When all readers completed the echocardiographic interpretations, a blinded review of the paired data set and image measurements by the lead sonographer and senior cardiologist was performed to ensure adherence to expert recommendations and national guidelines and to assess for clustering of erroneous results. Subsequently, result reports were generated and the pairwise measurements among readers were displayed as dot plot graphs and tables. Every result report included the overall group results for all five readers. Additionally, each reader received his or her individual reproducibility results compared with all other readers for every parameter. The magnitude of measurement differences between reader pairs was also evident through visual inspection of the graphical results. Paired measurements whose difference exceeded the prespecified acceptable difference (outliers) were reviewed. If reproducibility was not acceptable for a reader, then a process of retraining and retesting ensued.

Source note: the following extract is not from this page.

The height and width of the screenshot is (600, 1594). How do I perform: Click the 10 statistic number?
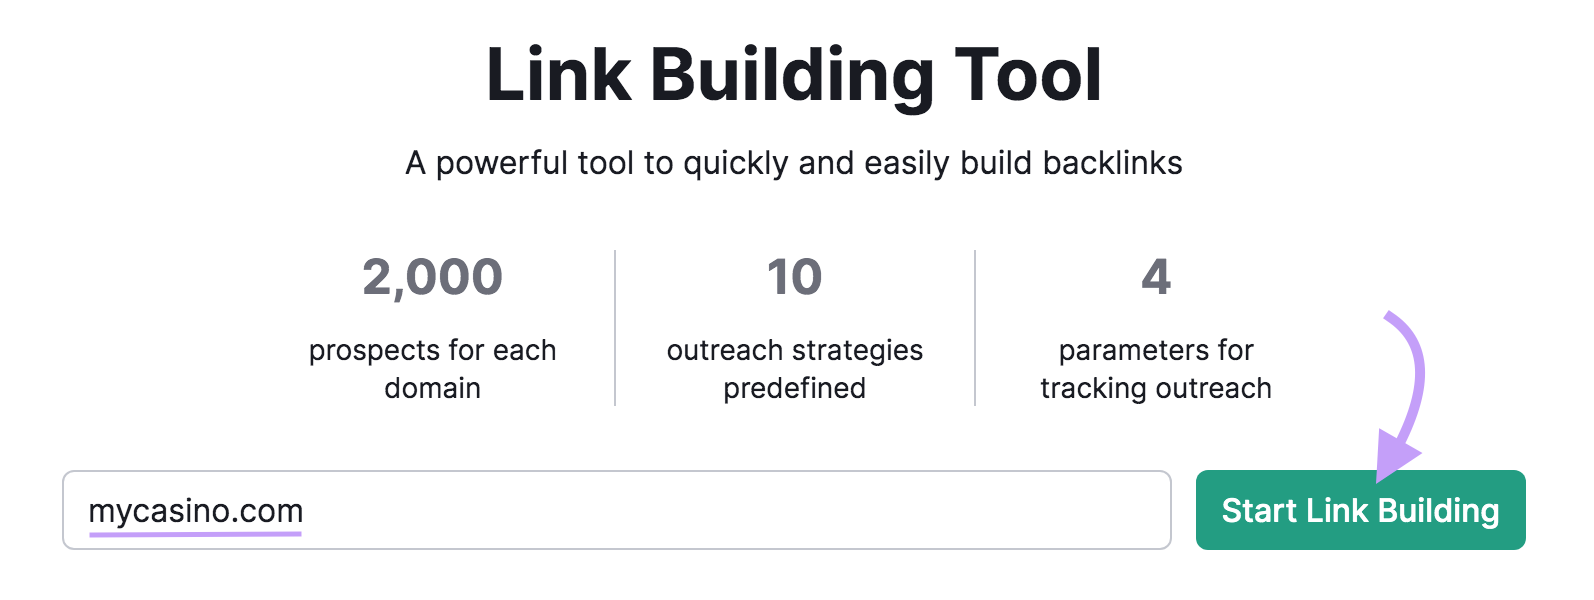[793, 277]
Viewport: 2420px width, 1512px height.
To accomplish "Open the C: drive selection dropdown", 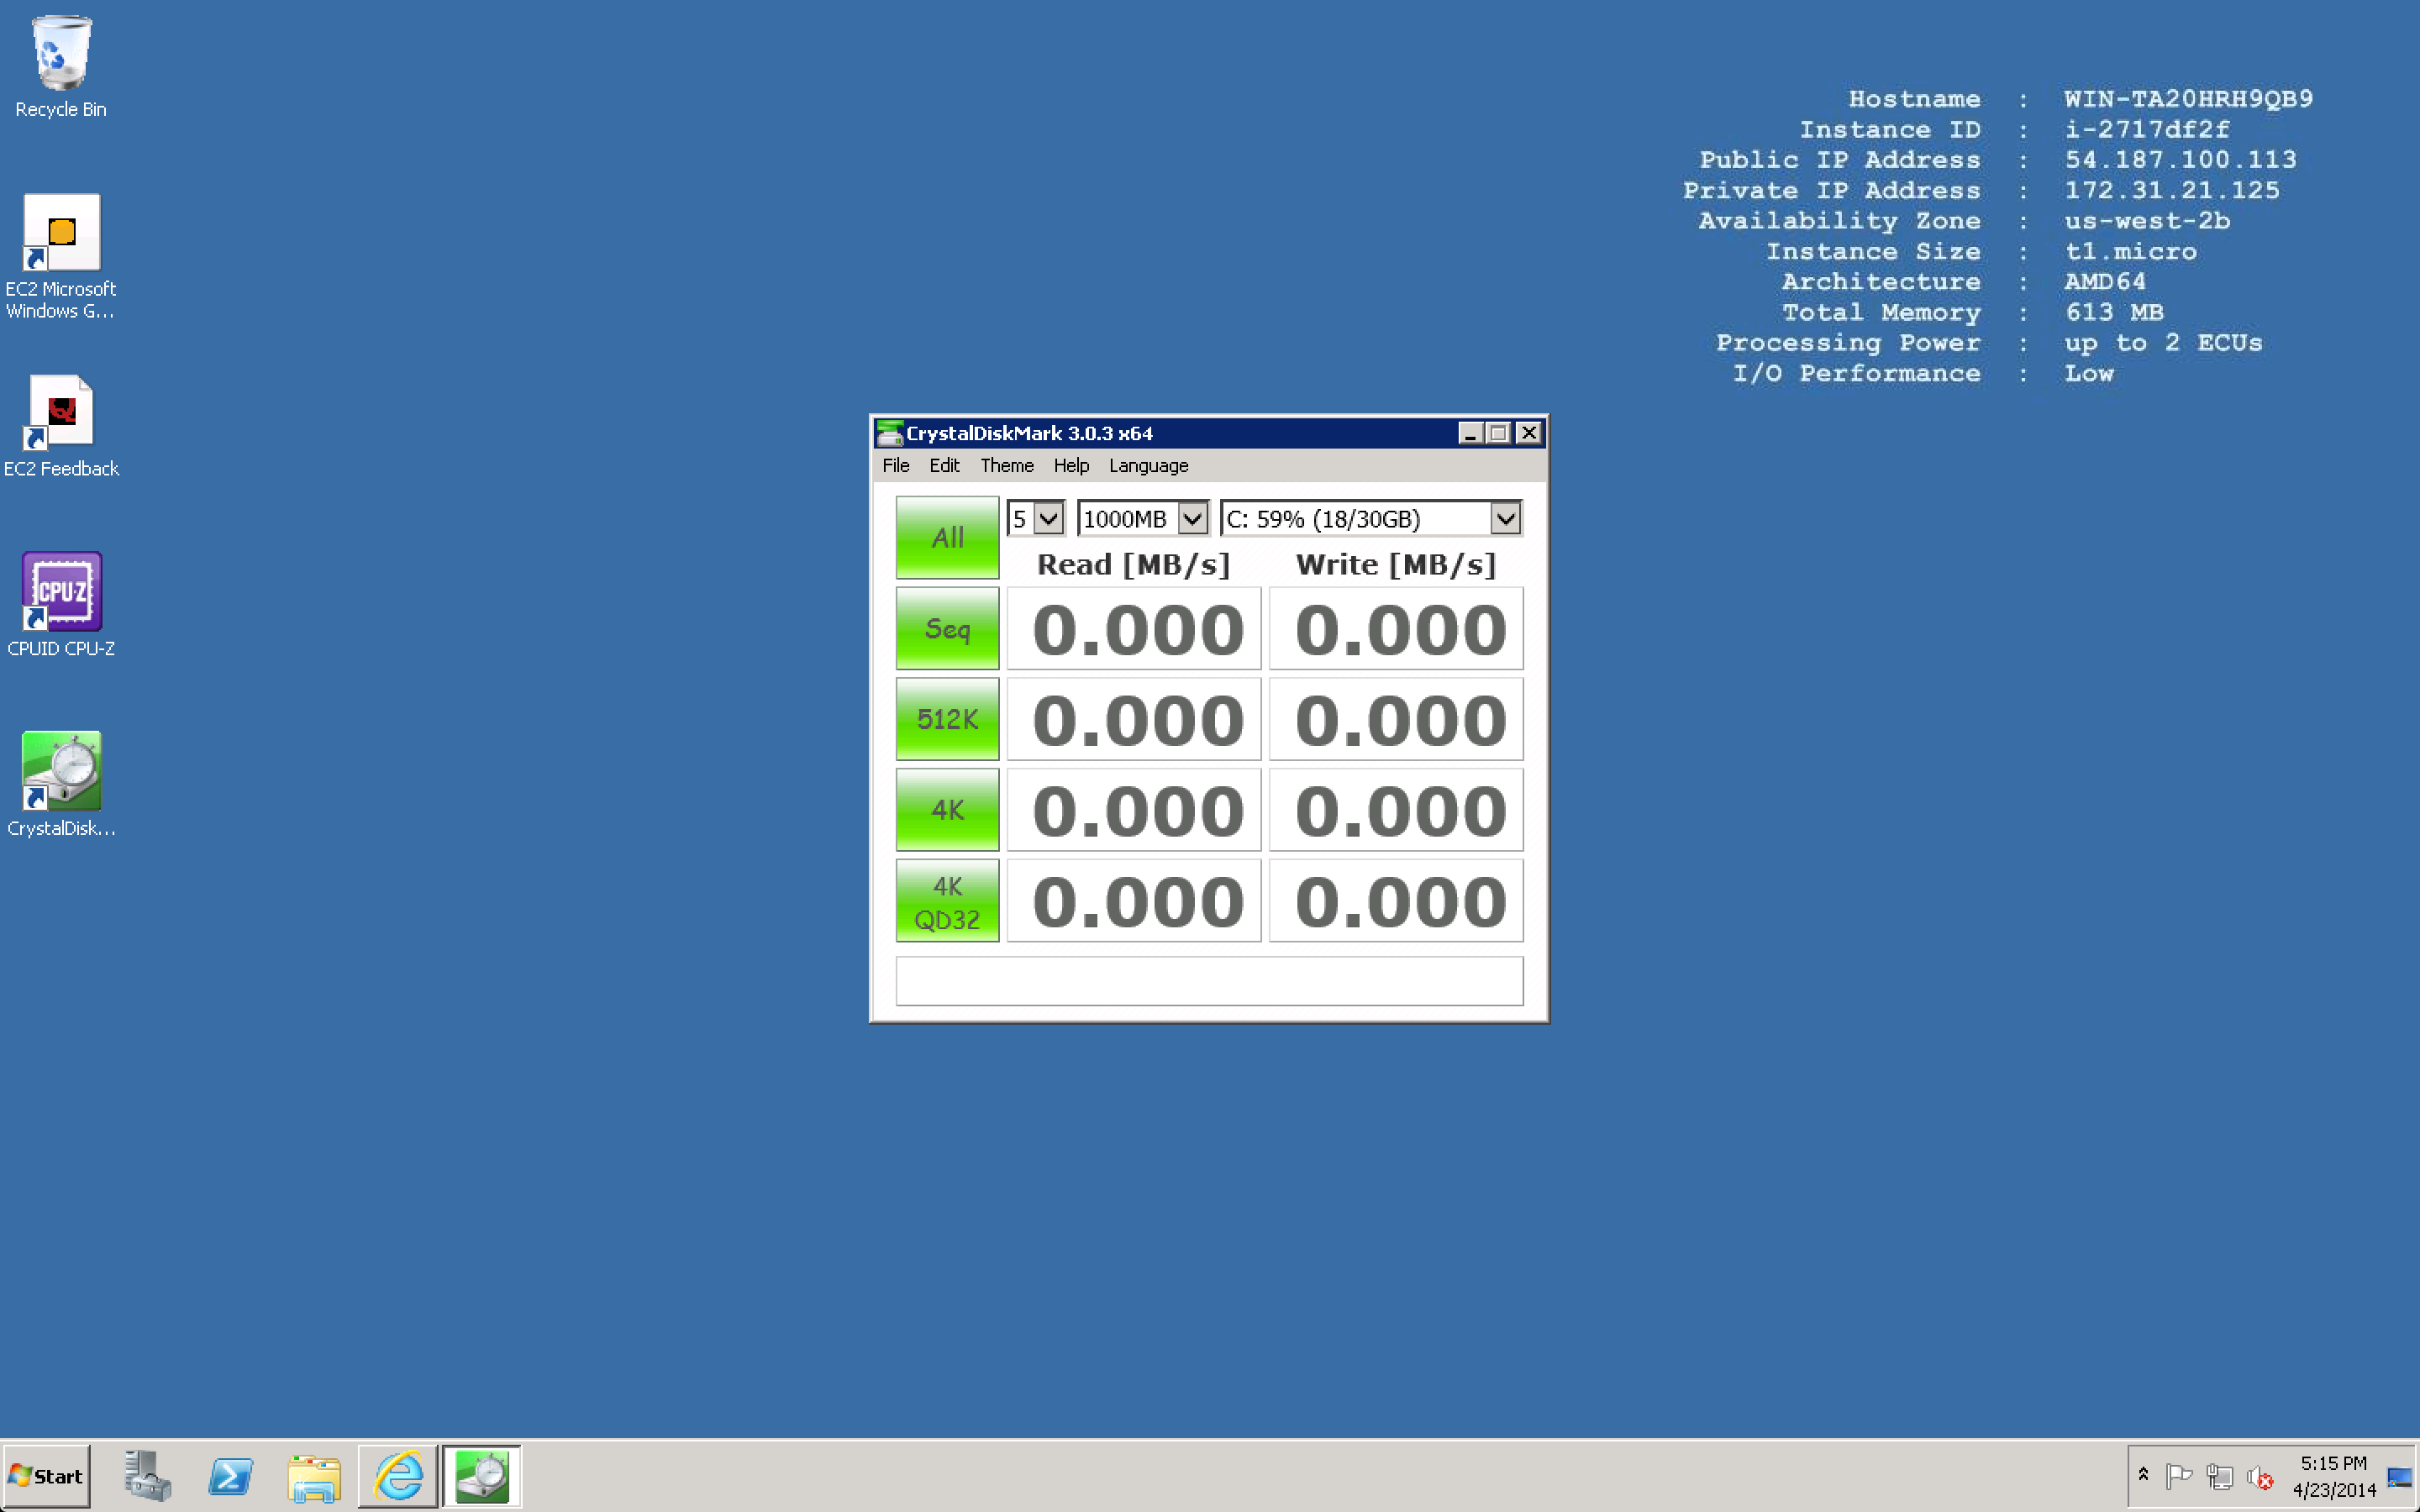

Retraining involved individualized review and group-based sessions led by a senior cardiologist and lead sonographer. During 1-hour group-based sessions, national guidelines and illustrative case examples were discussed to promote uniformity of interpretation, eliminate individual idiosyncrasies, and provide an open forum for questions. Individual retraining was conducted one on one with the lead sonographer. These 30-min sessions incorporated review of individual statistical results, which guided the retraining process by indicating the extent and direction of outlier pairs and identified the source of interpretation and/or measurement error. This was followed by analysis of the individual reader’s test images and stored results for parameters with unacceptable reproducibility. After retraining, all readers interpreted a different set of 10 test echocardiograms for parameters that had unacceptable reproducibility on the initial testing, and reproducibility was reevaluated. This cyclical QI process of image interpretation, reproducibility assessment, and retraining continued until reproducibility was acceptable for every reader on all parameters. To assess the durability and efficacy of this QI initiative, this process was repeated with the same readers 1 year later.

## Statistical Analysis

A recently published review critically evaluated and compared several statistical indices to determine the most appropriate analytic approach for the assessment of interreader reproducibility. The coverage probability (CP) method was preferred given its computational simplicity, rapid identification of group and individual reader variability, and broad applicability to different patient populations, clinical settings, and continuous and categorical variables. Therefore, CP analysis was used to evaluate interreader reproducibility for this study. CP is the probability that the difference between any two measurements of a parameter on the same echocardiogram are within an acceptable difference. Specifically, all possible interreader comparisons (100 for each parameter) were examined to determine whether the measurement difference between paired readers was within the prespecified acceptable difference. The nonparametric approach was used to obtain the estimate of CP. The estimate of CP is the proportion of the number of pairwise interreader comparisons within the acceptable difference divided by the number of all possible pairwise comparisons. Perfect reproducibility corresponded to 100% CP (i.e., CP = 1), indicating that all measurements were within the acceptable difference for that parameter.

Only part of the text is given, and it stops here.